I was at the youth group I was interning at talking to someone when a junior high guy suddenly jumped on my back.

“Get off me, please!”

His weight started pulling me down.  I thought about defending myself, but I’m one of the adults responsible.  I can’t hurt him to protct myself.

“You’re hurting me.  Get off!”

My knees hit the floor, and the boy’s older brother called his name: “Get off her.”

Only then did he listen.  I lay on the floor, staying the way I had been forced down for a moment.  I was in shock.  I wasn’t angry, but I wasn’t sure what I was feeling.  I felt tears start to fill up my eyes, so I got up and walked into the empty bathroom.

I felt scared.  I felt helpless and weak.  I felt abandoned by the other leaders who could have stepped in sooner to help me.  Physically, I wasn’t badly hurt.  This twelve-year-old boy’s actions, though, brought up a fear that I didn’t anticipate and I couldn’t figure out why I felt this fear so strongly.

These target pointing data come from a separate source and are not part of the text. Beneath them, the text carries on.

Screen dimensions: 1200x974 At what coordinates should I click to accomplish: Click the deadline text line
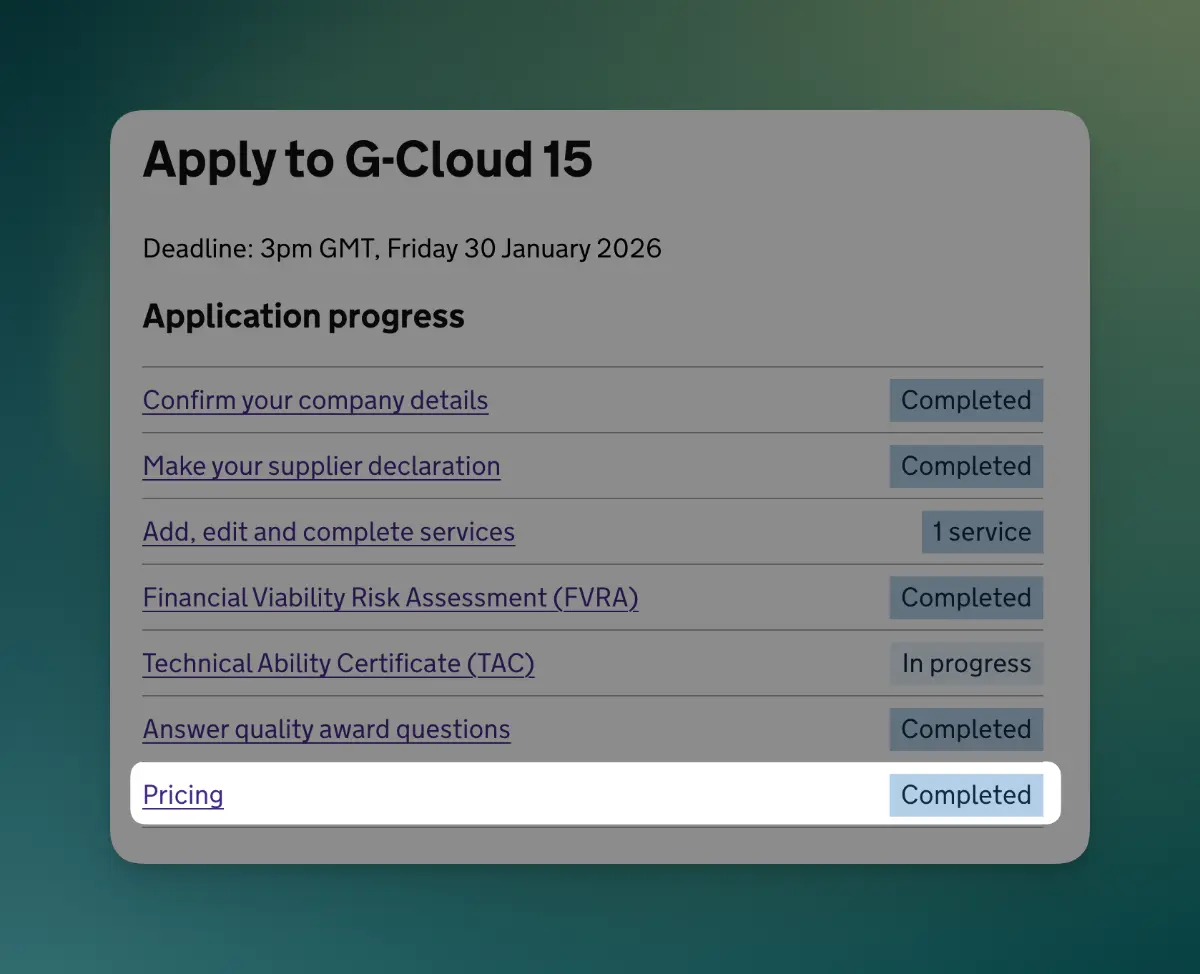[x=402, y=249]
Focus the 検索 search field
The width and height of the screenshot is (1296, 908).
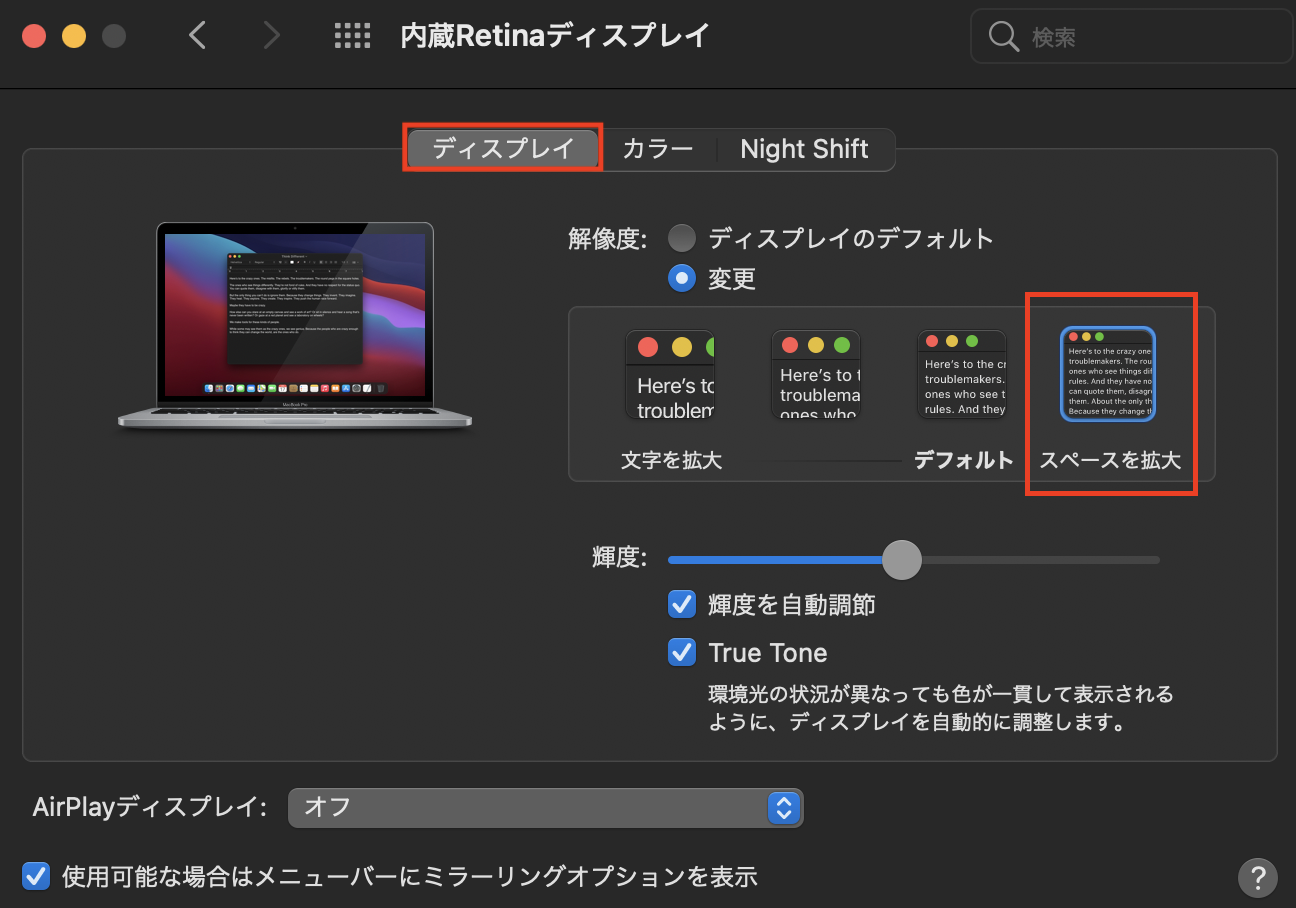1131,37
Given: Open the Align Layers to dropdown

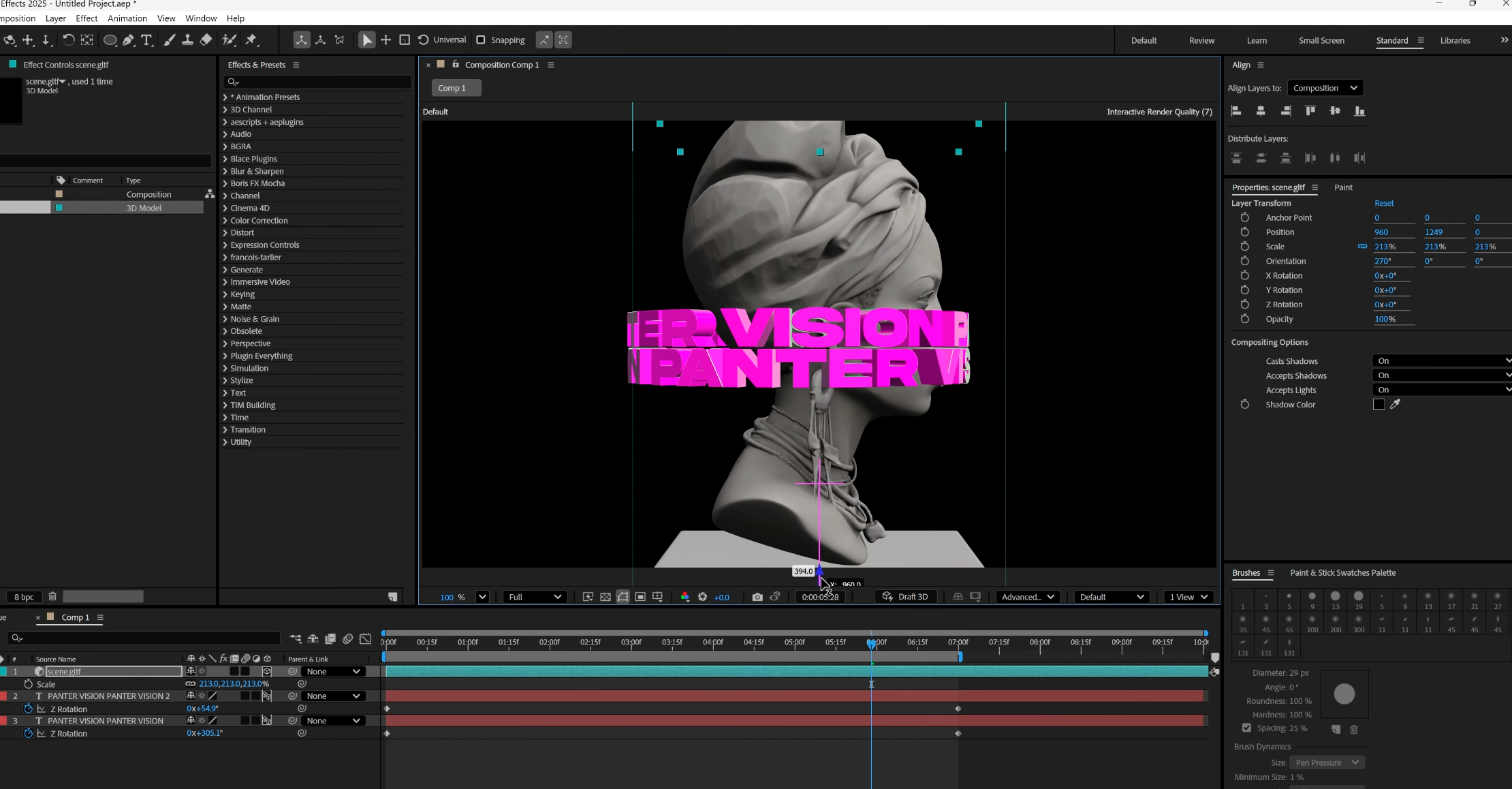Looking at the screenshot, I should (x=1325, y=88).
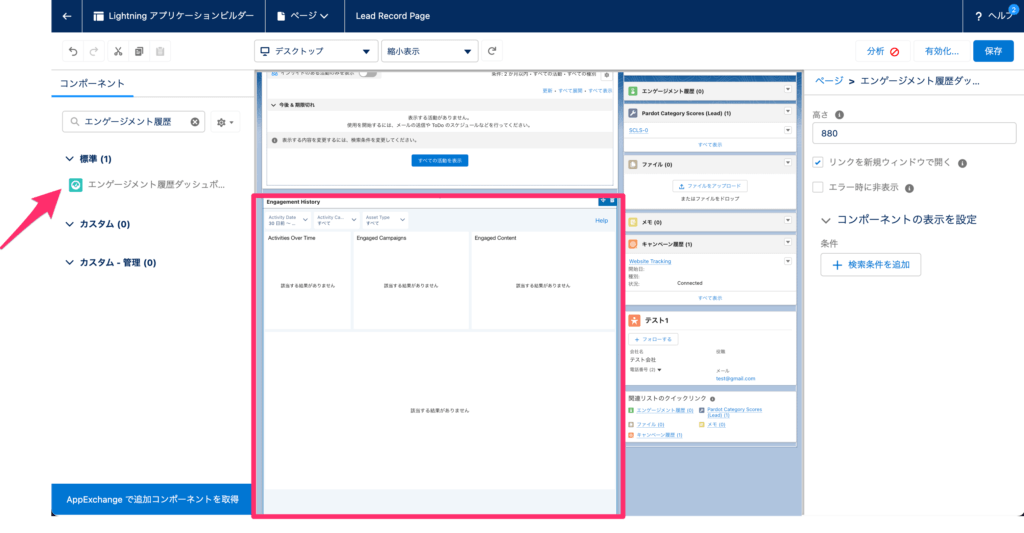Viewport: 1024px width, 533px height.
Task: Open the 縮小表示 zoom dropdown
Action: 429,51
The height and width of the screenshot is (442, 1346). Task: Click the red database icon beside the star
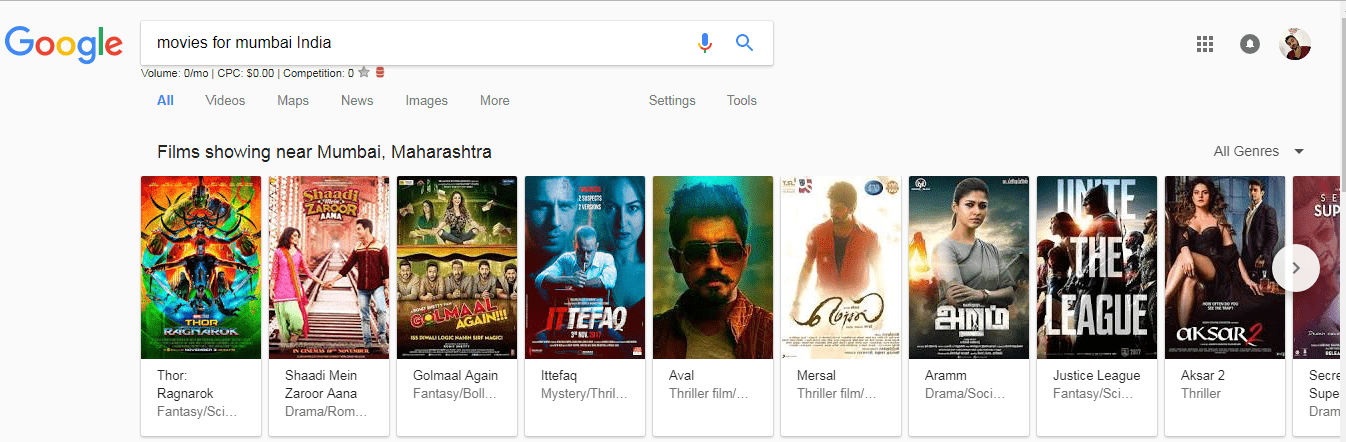[380, 73]
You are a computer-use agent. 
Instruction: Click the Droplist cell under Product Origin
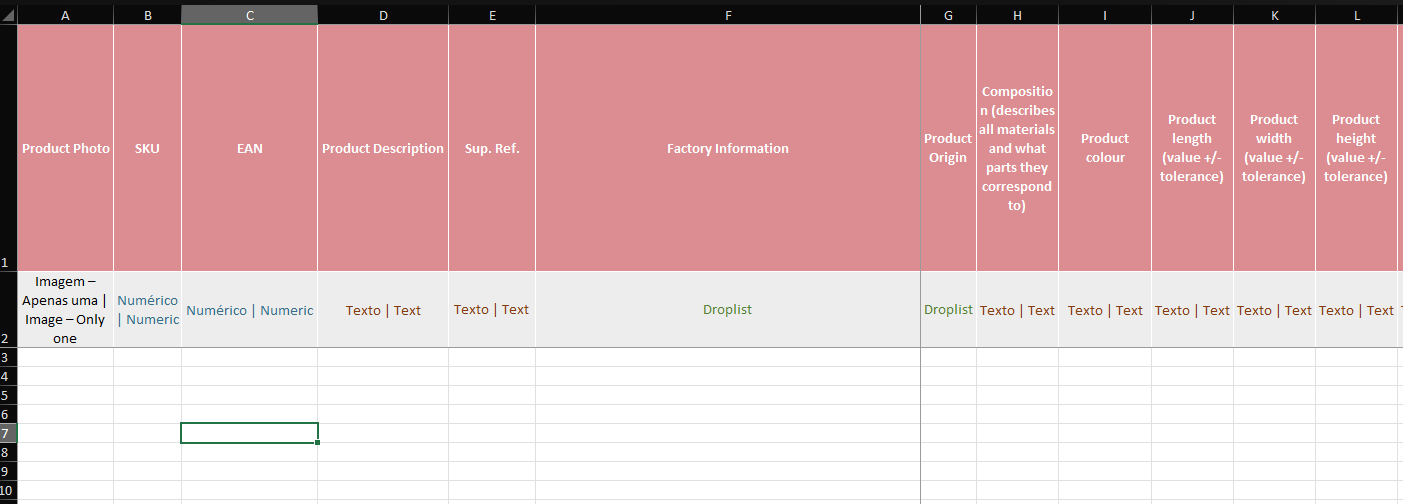coord(948,310)
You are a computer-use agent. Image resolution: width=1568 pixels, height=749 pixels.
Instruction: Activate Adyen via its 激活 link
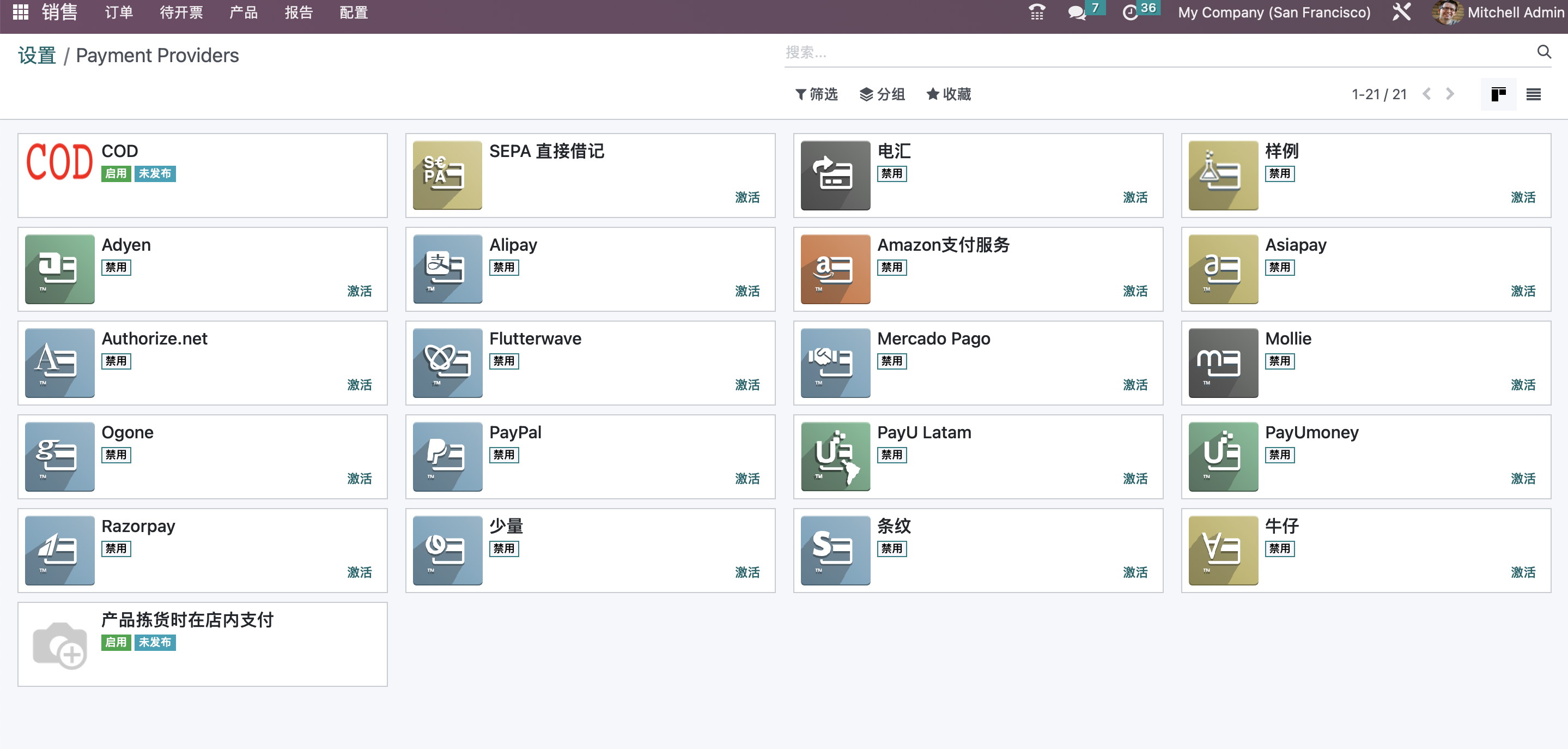360,291
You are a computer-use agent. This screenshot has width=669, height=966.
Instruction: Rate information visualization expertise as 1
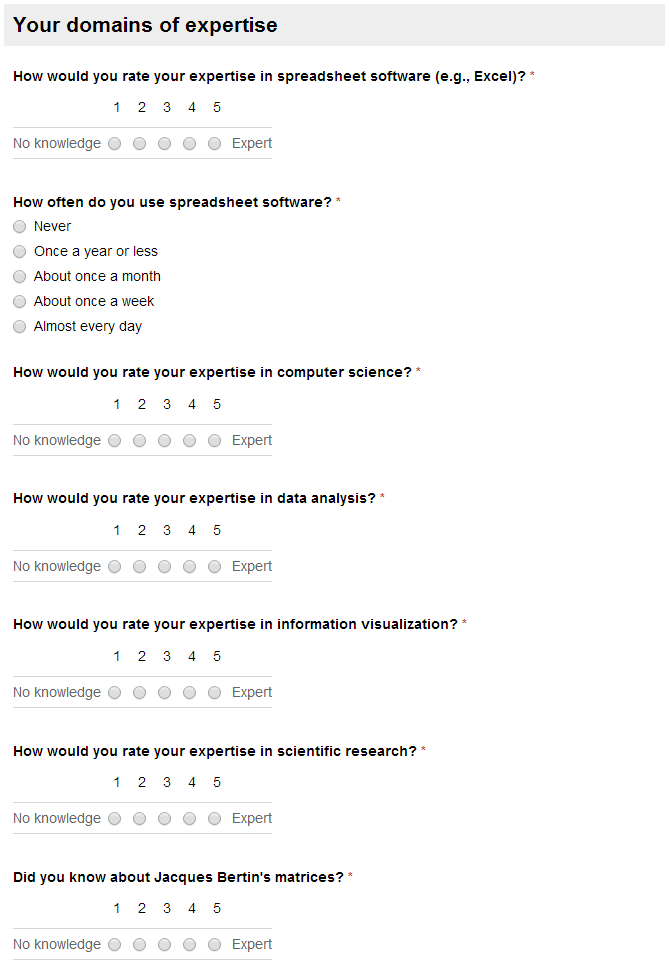115,692
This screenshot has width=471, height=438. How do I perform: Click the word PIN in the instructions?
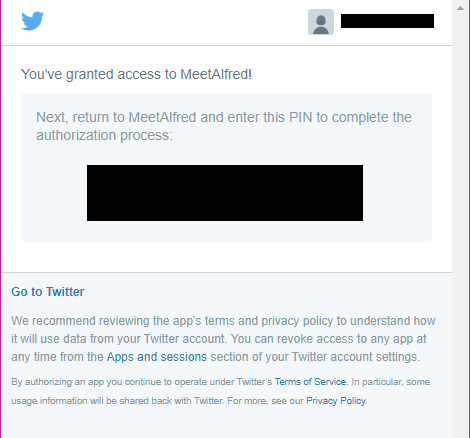(x=301, y=117)
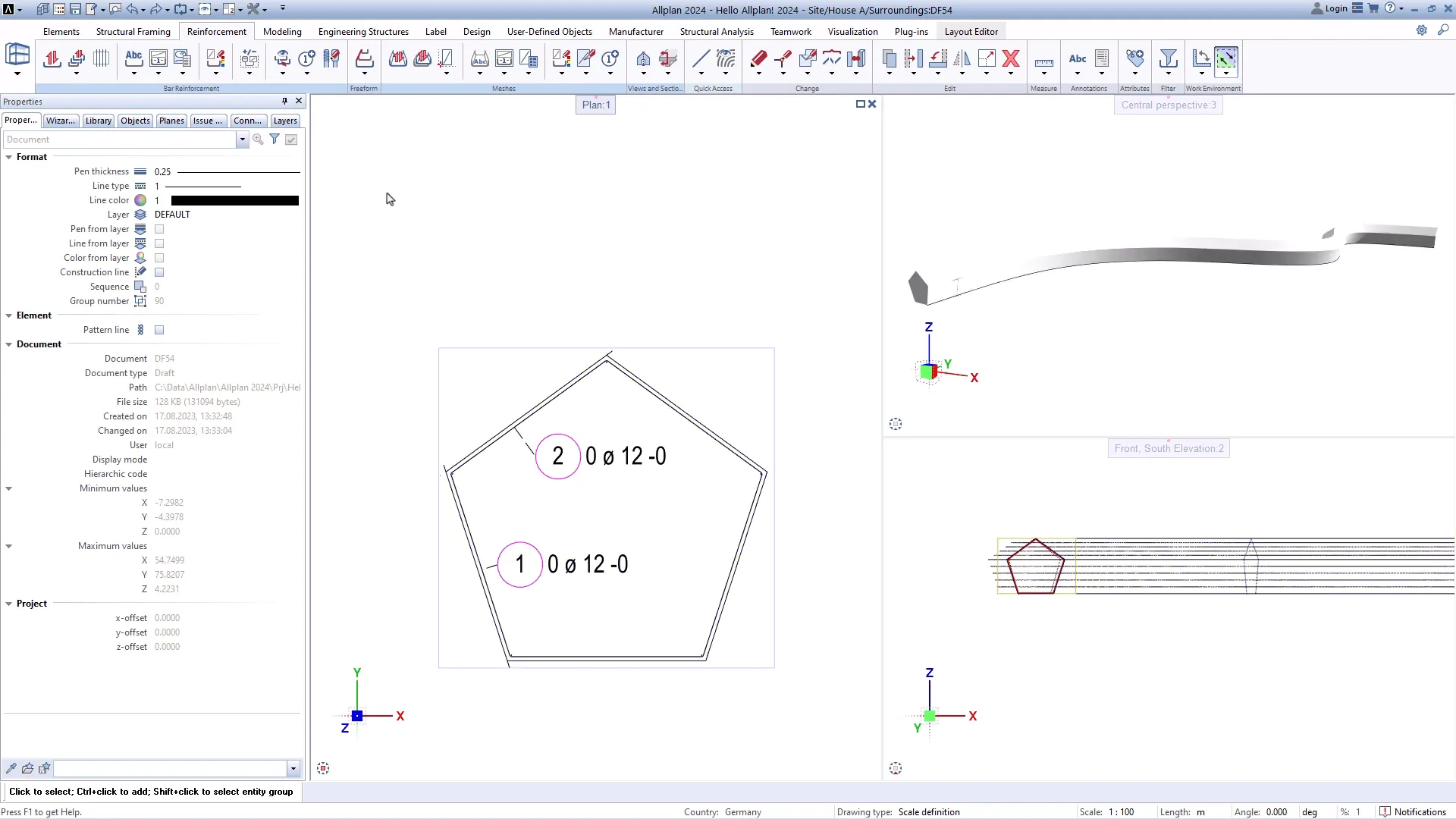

As the evening went on, I continued to think about it.  Why was I so shaken up by him jumping on my back?  My younger sisters, my cousins, sometimes a friend have all done it at one time or another.  What was so different about this?

Then the flashback came:

I am lying on the floor of the entryway attached to the living room of my parents house.  I am young, maybe eight years old at most.  My cousin, who has been living with our family along with his mother, is sitting on top of me, still hitting me.  I think he had tackled me, pushed me to the ground, and beat me up.  It was unprovoked, and this isn’t the first time that this had happened.  I don’t fight back.  I would get in trouble if I did, so I let him keep hitting me.  His mother does nothing.  I don’t remember what made him stop.

 

I had forgotten about this memory.  I had forgotten about my cousin and aunt.  I didn’t even remember that they existed, and the memories of these beatings had been forgotten with them, until now.

Unknowingly, a junior high boy had triggered the same feelings of fear and helplessness that I use to feel when my cousin would beat me up.  The memory is foggy at best, but the emotions are just below the surface.  I have just identified one more of many triggers to unpleasant memories.